## IN COSA CONSISTE
Estrai e riporta identiche le righe che vanno da quella contenente "You are a computer-use" fino alla fine delle righe riportate più sotto, estremi inclusi. Lascia fuori dalla risposta le immagini.

Voci sulla ricerca di parole ed elementi
▶

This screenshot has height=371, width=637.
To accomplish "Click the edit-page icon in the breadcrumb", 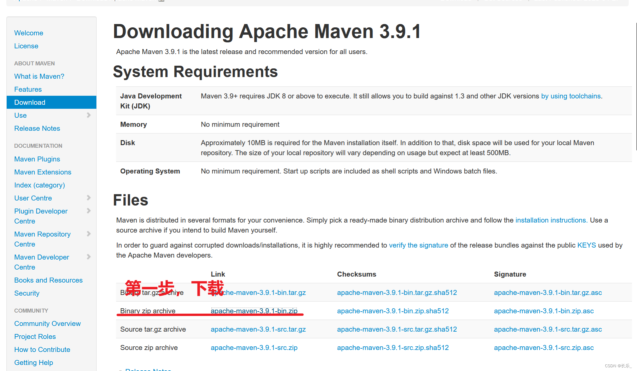I will pyautogui.click(x=161, y=1).
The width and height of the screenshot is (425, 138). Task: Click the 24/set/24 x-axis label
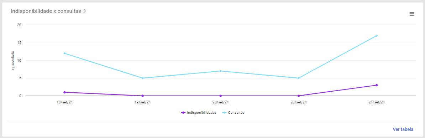coord(377,102)
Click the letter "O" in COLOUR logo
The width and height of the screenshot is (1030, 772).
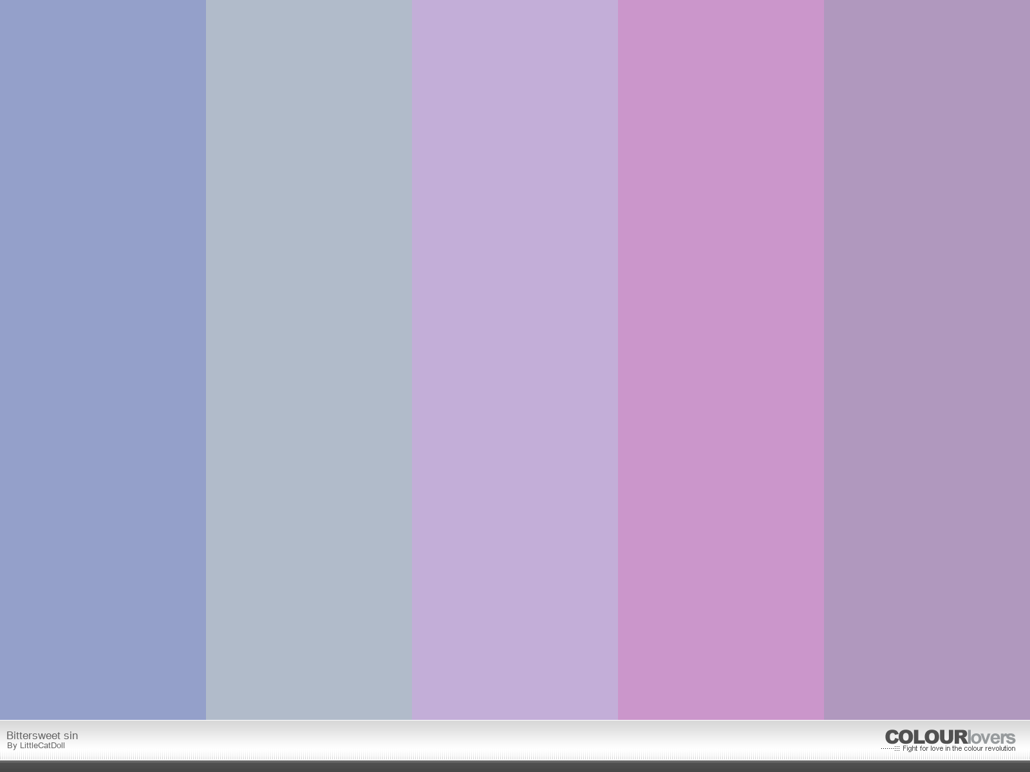click(907, 737)
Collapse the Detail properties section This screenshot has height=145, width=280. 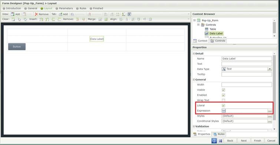point(194,54)
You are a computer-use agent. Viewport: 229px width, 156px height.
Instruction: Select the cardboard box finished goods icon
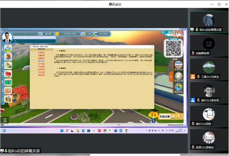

◀

## IL RISULTATO
You are a computer-use agent. Viewport: 229px width, 156px height.
Instruction: Select the cardboard box finished goods icon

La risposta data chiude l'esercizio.